De la même manière, compte tenu de ces circonstances exceptionnelles, le Conseil des ADPIC pourrait recommander au Conseil général d’accorder, dès que possible, une dérogation à la mise en œuvre, à l’application et à l’exécution des sections 1, 4, 5 et 7 de la partie II de l’accord sur les ADPIC en ce qui concerne la prévention, le confinement ou le traitement de la Covid-19.

Les politiques et les lois devraient maintenir une perspective axée sur le respect et la promotion de la dignité humaine, dans un esprit de solidarité au sein des nations et entre elles. Cela implique, entre autres, que, tout en reconnaissant la valeur de la protection des droits de propriété intellectuelle, nous devrions nous concentrer sur l’objectif de ces droits et sur les limites et les conséquences négatives potentielles du système actuel. « Il serait triste que, pour le vaccin contre la Covid-19, la priorité soit donnée aux plus riches ! Il serait triste que ce vaccin devienne la propriété de telle ou telle nation, au lieu d’être universel et pour tous ».

Je vous remercie, Monsieur le Président.

(1) Pape François, Lettre encyclique “Fratelli tutti”, n. 32.
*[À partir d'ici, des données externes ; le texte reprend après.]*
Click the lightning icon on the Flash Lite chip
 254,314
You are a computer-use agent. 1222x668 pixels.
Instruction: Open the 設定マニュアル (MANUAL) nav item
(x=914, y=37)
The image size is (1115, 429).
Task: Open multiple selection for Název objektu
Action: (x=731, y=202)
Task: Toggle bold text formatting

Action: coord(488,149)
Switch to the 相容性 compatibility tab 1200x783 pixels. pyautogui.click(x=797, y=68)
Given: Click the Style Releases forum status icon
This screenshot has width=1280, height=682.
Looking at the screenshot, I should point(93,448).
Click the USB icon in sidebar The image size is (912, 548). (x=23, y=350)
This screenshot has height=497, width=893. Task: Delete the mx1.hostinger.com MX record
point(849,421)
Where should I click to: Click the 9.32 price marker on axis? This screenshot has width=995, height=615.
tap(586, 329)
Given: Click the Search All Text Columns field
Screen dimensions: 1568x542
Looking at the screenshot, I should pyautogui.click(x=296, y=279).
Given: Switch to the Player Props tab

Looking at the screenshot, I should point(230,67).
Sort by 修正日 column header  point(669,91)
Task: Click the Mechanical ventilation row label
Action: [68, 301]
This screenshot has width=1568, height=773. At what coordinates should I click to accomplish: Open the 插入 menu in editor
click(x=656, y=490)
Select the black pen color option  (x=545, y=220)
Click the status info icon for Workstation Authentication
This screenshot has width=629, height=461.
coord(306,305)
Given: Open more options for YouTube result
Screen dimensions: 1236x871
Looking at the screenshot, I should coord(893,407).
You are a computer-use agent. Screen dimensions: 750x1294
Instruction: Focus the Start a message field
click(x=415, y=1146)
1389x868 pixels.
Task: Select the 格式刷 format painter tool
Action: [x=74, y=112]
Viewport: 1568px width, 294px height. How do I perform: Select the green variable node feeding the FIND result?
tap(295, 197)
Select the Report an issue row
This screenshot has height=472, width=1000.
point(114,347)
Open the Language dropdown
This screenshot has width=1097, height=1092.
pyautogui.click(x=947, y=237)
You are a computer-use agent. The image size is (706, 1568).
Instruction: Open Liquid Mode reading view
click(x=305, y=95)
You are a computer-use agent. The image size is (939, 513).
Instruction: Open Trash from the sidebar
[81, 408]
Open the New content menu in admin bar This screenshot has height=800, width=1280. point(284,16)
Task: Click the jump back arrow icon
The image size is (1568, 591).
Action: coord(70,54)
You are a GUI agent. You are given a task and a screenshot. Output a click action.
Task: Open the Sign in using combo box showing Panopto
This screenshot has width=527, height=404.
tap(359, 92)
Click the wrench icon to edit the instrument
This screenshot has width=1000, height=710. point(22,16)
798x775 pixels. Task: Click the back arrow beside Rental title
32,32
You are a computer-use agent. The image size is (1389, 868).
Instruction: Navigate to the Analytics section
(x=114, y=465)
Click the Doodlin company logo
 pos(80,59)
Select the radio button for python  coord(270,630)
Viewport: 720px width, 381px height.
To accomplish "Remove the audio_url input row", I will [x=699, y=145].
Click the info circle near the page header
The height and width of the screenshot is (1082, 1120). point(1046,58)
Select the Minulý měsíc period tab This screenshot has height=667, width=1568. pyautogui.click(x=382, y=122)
(2) Mgr Ivan Jurkovič, Organisation mondiale de la propriété intellectuelle, 26e session, Point 5 du Comité permanent des brevets – Brevets et santé, Genève, 4 juillet 2017.

(3) Cf. Doc IP/C/W/669.

(4) Accord sur les ADPIC, Article 7.

(5) Pape Jean-Paul II, Discours à la « Campagne du Jubilé 2000 sur la dette », 23 septembre 1999.

(6) Pape François, Discours à l’Office des Nations Unies à Nairobi, voyage apostolique au Kenya, en Ouganda et en République centrafricaine, 26 Novembre 2015.

(7) Pape François, Audience générale, 19 août 2020.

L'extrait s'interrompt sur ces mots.